Calascibetta: la comunità xibetana ha il dovere di ripristinare il pellegrinaggio in onore della Madonna della Catena

Calascibetta. Anche quest’anno, alla comunità xibetana, è mancato il pellegrinaggio in onore della Madonna della Catena. E’ mancato lo scricchiolio delle catene, legate alle caviglie dei devoti, a squarciare il silenzio e rendere unico il giorno di preghiera. Insomma, ancora una volta, è venuta meno una delle feste più solenni che, sino a prima del covid, si svolgeva a Calascibetta dove fede e devozione sono stati sempre palpabili. Un culto popolare che coinvolge l’intera comunità.

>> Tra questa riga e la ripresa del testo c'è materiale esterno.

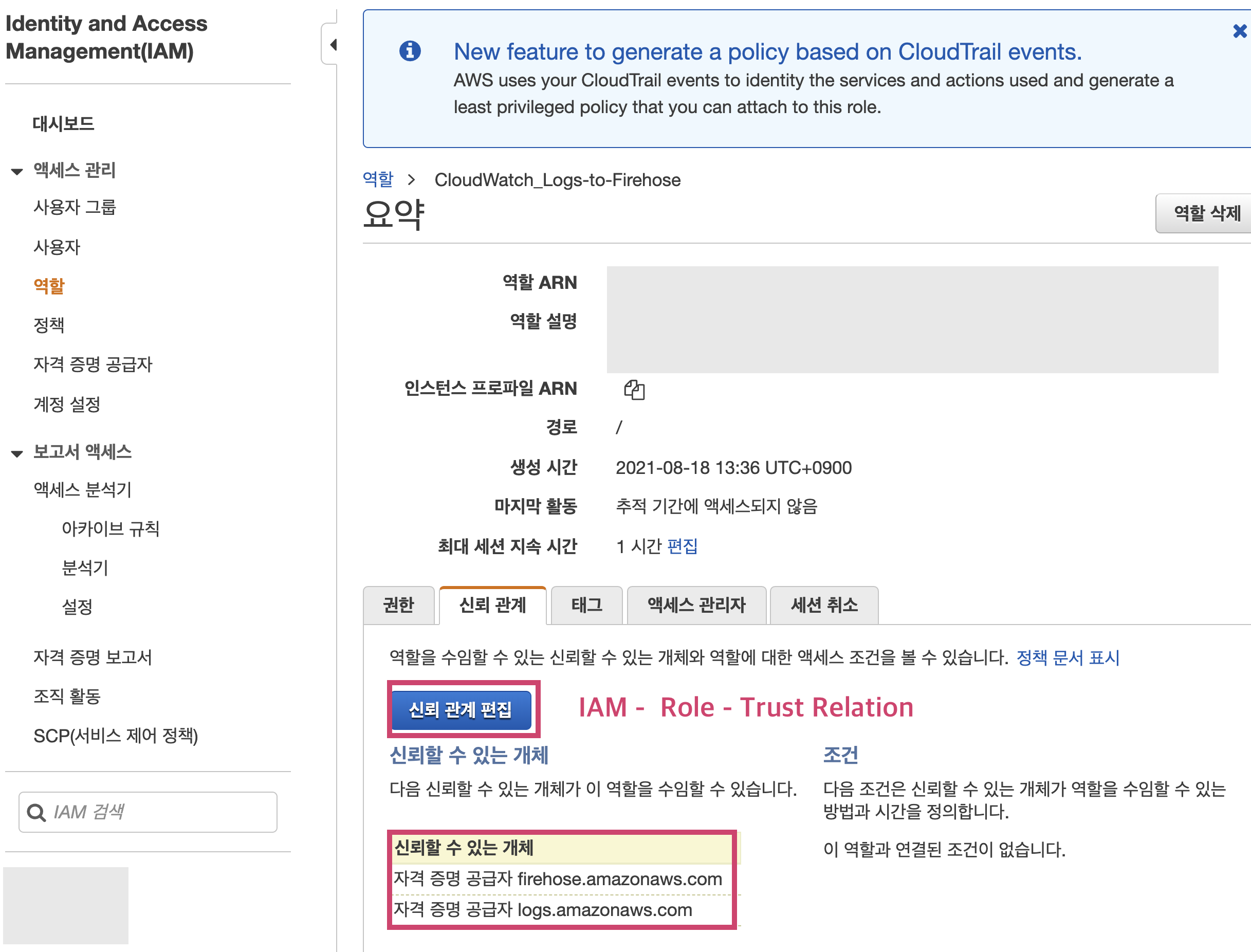Select the 액세스 관리자 tab

pyautogui.click(x=697, y=605)
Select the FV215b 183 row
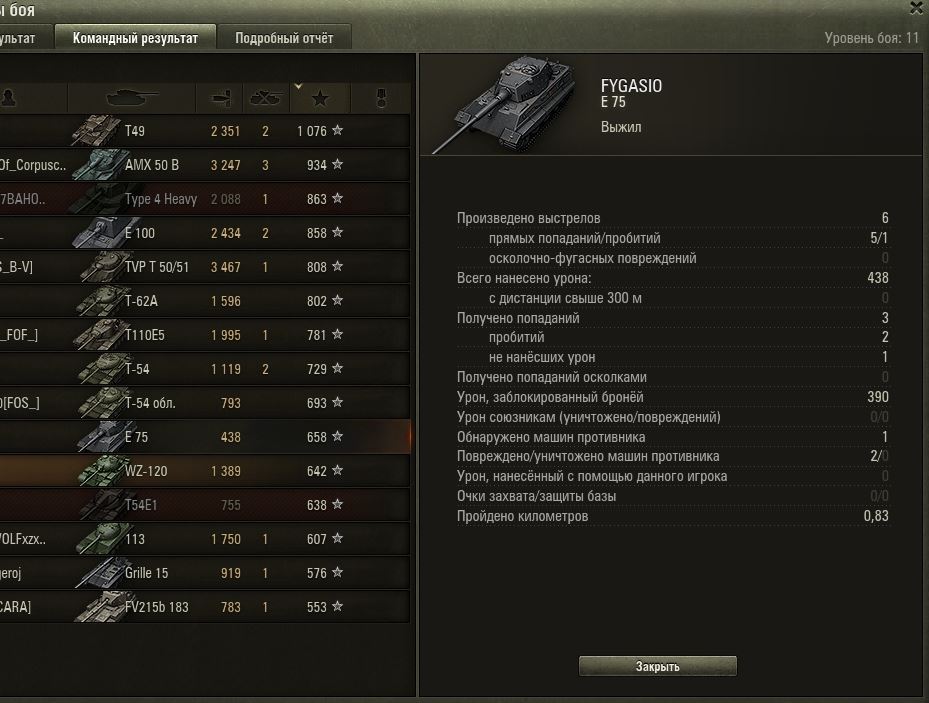Screen dimensions: 929x703 tap(205, 607)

Canti e preghiere, infatti, hanno sempre contraddistinto il giorno dedicato “A beddra Matri da Catina”, così l’ha sempre chiamata, amorevolmente, don Paolo Grimaudo, il rettore della chiesa dedicata alla Vergine. Per settantadue anni, don Paolo, ha coordinato, impeccabilmente, un pellegrinaggio unico a Calascibetta ma, alla veneranda età di 94 anni, le forze iniziano a mancare, così organizzare tutto il lavoro, prima e durante la festa, è diventato difficile. Si è deciso allora ci festeggiare la Madonna della Catena, ieri pomeriggio, con una celebrazione eucaristica che si è tenuta, in piazza Umberto I, che, per l’occasione, è diventata una chiesa a cielo aperto. A officiare la messa è stato l’arciprete don Giuseppe Di Rocco. Don Paolo Grimaudo, durante l’omelia, ha avuto il compito di affidare al cuore di Maria le famiglie xibetane. E’ presto potere affermare cosa accadrà il prossimo anno. Il covid ha certamente reso tutto più difficile. Ripartire dopo due anni di fermo e senza un ricambio generazionale tra i portatori è stato faticoso e lo si è visto soprattutto in occasione della processione del Venerdì Santo. Adesso, per ritornare alle antiche tradizioni, ci vorranno forze fresche e una seria organizzazione. Tutto questo sarà necessario al fine di far ripartire, il prossimo anno, anche una festa solenne, a tratti emozionante, come quella dedicata alla Madonna della Catena. E la comunità xibetana ha il dovere di impegnarsi.